One of the questions sure to come up Wednesday at Todd Bowles' introductory news conference is the still-vacant offensive-coordinator position, once thought to be a slam dunk for Chan Gailey.

When Bowles was hired last Wednesday by the New York Jets, it was widely reported that Gailey was his guy. It was a curious choice because they've never worked together, but they actually got acquainted a year ago, when Bowles was interviewing for head-coaching jobs. He reached out to Gailey to see if he'd be interested in being his coordinator, and they revisited that plan recently when Bowles was on the interviewing circuit. Late last week, there were strong indications it was going to happen.

Obviously, it's up in the air amid reports over the weekend that Gailey is in limbo. Are the Jets getting cold feet, or is Gailey entertaining other opportunities? It's hard to say for sure because there are conflicting accounts, but this much is certain:

This is Bowles' first test as the Jets' coach.

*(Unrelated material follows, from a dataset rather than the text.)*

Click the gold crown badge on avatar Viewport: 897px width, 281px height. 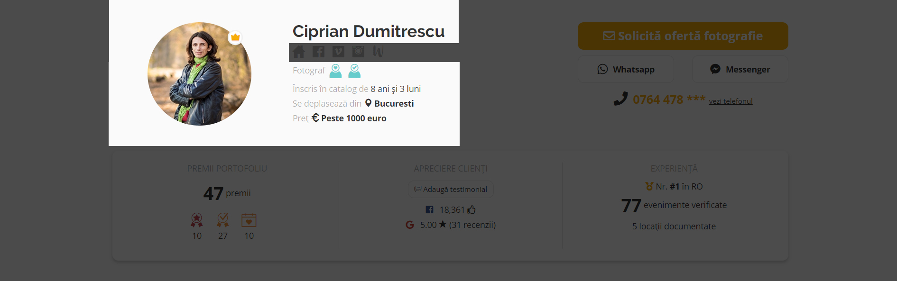click(x=235, y=37)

For a defensive-minded coach like Bowles, who has no experience on the offensive side, the importance of this hire can't be overstated.

The Jets' offense was terrible last season under Rex Ryan and Marty Mornhinweg, and they need a leader and an innovator who can clean up the mess and build a quarterback, whether it's Geno Smith or someone else. Ryan went through three coordinators in six years with three different systems -- the definition of instability. So much hinges on this decision because the coordinator and the system he runs could impact what happens on draft day.

If Bowles is waffling -- if this is a case of a new coach having second thoughts -- it doesn't cast him in a flattering light. But let's see how it plays out before we criticize him. I wasn't too keen on Gailey from the outset, so who knows? Maybe Bowles can pull a better coordinator out of his hat.

But he'd better act quickly because the competition for offensive coordinators is intense, and the reason is because five of the six teams that needed head coaches decided to hire defensive-minded men. As a result, the demand for offensive coaches outweighs the supply. At least nine teams still are looking for an offensive coordinator.

The top candidates making the rounds are Adam Gase, Marc Trestman and Kyle Shanahan -- although Shanahan reportedly will join Dan Quinn's staff. The Atlanta Falcons are targeting a Quinn-Shanahan tandem. Gase is drawing interest from several teams, particularly the Baltimore Ravens and Jacksonville Jaguars. Trestman, who doesn't appear to be a frontrunner with any of the teams, could be an option for the Jets.

Hey, Marty Mornhinweg still is available. Anybody interested?